The Plot, though told in non chronological order, the main idea is for Odysseus to return to Ithaca.
Narration[edit | edit source]
The Odyssey was made to be narrated aloud by a poet or a singer as entertainment in ancient times. Since time has passed and printing has occurred the epic is now been translated from oral form to written form. In terms of the textual narration, the epic is written in third person. The narrator is not a character but instead an omniscient being who has insight into all events and thoughts of the characters. This omniscience is seen when the audience is told of conversations between the Gods, and when Odysseus' fate is mentioned. There are a few partial exceptions to the prevalent third person narration. In books 9 through 12 Odysseus takes over for the narrator. Every once in a while first person narration occurs but for most of the Epic the third person is used. Narration as a plot device aids to round out the audience's understand of events that a single narrator could not be present for. As mentioned earlier, conversations between the God's take place. The audience knowing what the God's are planning, but not the main characters, can add suspense and intrigue.

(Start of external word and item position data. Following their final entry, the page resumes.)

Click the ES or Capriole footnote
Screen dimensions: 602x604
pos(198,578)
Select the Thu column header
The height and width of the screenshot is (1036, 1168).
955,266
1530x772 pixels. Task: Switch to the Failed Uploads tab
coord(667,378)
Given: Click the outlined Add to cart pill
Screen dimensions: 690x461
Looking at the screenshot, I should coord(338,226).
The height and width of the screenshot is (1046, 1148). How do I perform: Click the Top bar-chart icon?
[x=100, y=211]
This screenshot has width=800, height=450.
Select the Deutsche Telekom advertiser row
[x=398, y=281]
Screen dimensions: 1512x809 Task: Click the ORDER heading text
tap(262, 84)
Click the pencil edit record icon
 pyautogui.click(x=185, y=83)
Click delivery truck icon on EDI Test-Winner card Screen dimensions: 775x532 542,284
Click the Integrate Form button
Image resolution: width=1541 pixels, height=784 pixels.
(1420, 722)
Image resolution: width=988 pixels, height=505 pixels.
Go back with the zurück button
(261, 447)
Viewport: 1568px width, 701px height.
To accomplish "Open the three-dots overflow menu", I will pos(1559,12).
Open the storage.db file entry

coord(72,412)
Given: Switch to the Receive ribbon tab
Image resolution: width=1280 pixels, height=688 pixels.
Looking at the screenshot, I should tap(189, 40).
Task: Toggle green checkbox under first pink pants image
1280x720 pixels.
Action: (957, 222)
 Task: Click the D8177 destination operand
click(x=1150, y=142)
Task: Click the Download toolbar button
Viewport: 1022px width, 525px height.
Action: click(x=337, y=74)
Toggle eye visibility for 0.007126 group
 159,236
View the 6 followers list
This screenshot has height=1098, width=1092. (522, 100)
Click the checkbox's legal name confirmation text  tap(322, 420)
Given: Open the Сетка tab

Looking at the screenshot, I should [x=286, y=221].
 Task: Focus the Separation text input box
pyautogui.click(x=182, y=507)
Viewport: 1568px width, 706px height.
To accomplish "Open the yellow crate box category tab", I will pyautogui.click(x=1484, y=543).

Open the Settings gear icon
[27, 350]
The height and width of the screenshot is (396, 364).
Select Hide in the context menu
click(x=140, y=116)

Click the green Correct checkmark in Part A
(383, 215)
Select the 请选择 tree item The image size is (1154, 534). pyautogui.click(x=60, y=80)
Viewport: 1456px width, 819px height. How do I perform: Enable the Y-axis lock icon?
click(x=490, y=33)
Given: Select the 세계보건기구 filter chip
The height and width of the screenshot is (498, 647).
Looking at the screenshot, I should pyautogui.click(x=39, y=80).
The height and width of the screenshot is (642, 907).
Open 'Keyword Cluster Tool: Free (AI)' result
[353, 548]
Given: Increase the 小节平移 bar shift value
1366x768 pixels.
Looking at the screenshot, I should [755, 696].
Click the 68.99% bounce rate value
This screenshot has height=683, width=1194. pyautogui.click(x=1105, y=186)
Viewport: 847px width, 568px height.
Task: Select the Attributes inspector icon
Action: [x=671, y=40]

Non-Linear Plot[edit | edit source]
It is notable that the plot of The Odyssey starts "In Medias Res," also known as "In the middle of a narrative." Throughout the story of "The Odyssey", many tales are told about Odysseus' adventure home as well as Telemachus trying to discover what happened to his father. However, as each experience is told, they are often times told out of order. Sometimes when a specific event is being told, it is being recalled by Odysseus in a flashback, such as the time he was at Phaeacia and was telling the story of how he killed the cyclops. Not only were we taking a look back in time to what had already happened, but that is also when we learn that the cyclops is Poseidon's son and that is why Poseidon is so upset with Odysseus. We already knew that Poseidon was trying to prevent Odysseus from returning home earlier in the story, but it was not until this point in the plot that we realized why this was happening. Additionally, the story bounces around from Telemachus to Odysseus and back again, and these jumps from different perspectives do not always happen chronologically. When Telemachus is talking to Menelaus at his palace, we do not know if Odysseus is still with Calypso, but we do know that this was after Odysseus' encounter with the cyclops, yet the chapter that talks about the Cyclops is not until later in the book. Many other examples of flashbacks and breaks in the plot show up throughout the book, an example being when Eumaeus' origin story is being told, the story goes way back in time to before any of Odysseus' trouble has started.